DIGNIFICAR EL ‘TOP MANTA’

Concentración en Barcelona para pedir la libertad de dos manteros encarcelados

La protesta coincide con el acto de homenaje en Salou por la muerte de un senegalés que cayó desde un balcón huyendo de la policía

La Vanguardia, , 12-08-2016

A grito de “sobrevivir no es delito” decenas de personas se han manifestado en Barcelona para exigir la libertad de los dos manteros, Sidil e Issa, que aún continúan encarcelados tras los últimos operativos policiales en contra del top manta en la ciudad condal. La protesta también ha coincidido con el primer aniversario de la muerte de Mor Sylla, un mantero que murió en Salou el año pasado al escapar por la terraza de su domicilio de un registro de los Mossos d’Esquadra.

La concentración de Barcelona ha empezado frente al consulado de Senegal, en Travessera de Gràcia, donde un portavoz del Sindicato Popular de Vendedores Ambulantes ha defendido en un manifiesto que las personas que se dedican a “esta actividad laboral” lo hacen “para generar ingresos de una manera digna y trasparente”. Al mismo tiempo, ha denunciado la intensificación de una campaña que ha calificado de “difamación y persecución” en estos últimos meses y que ha tenido como fruto el encarcelamiento de cinco miembros del colectivo.

Precisamente, la titular del juzgado número 10 de Barcelona, Míriam de Rosa, dejó el martes pasado en libertad provisional a los cuatro manteros detenidos el 28 de julio en una redada en un punto de distribución de mercancía. No obstante, continúan acusados de un delito de organización criminal y otro contra la propiedad industrial.
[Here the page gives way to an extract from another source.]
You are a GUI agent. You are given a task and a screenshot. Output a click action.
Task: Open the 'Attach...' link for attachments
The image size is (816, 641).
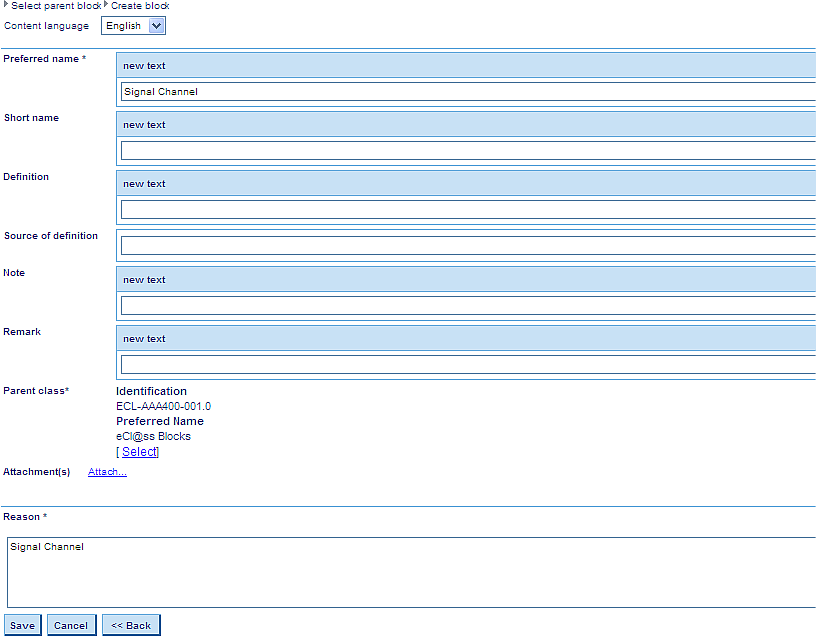click(x=107, y=472)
Paralelamente a la concentración de Barcelona, en Salou se ha celebrado un acto de homenaje a Mor Sylla, el vendedor ambulante muerto hace un año al caer por un balcón mientras huía de los Mossos d’Esquadra. Sus compatriotas protagonizaron protestas, cortaron nueve horas la vía del tren y se registraron enfrentamientos con la policía, así como algunas agresiones a turistas.

A pesar de estos disturbios graves, no se de detuvo a nadie hasta unos días después para no exacerbar más los ánimos, según justificaron entonces los mandos policiales. El juez de instrucción archivó el caso y la Audiencia de Tarragona, el pasado mes de febrero, desestimó el recurso de la familia y ratificó el sobreseimiento por falta de indicios.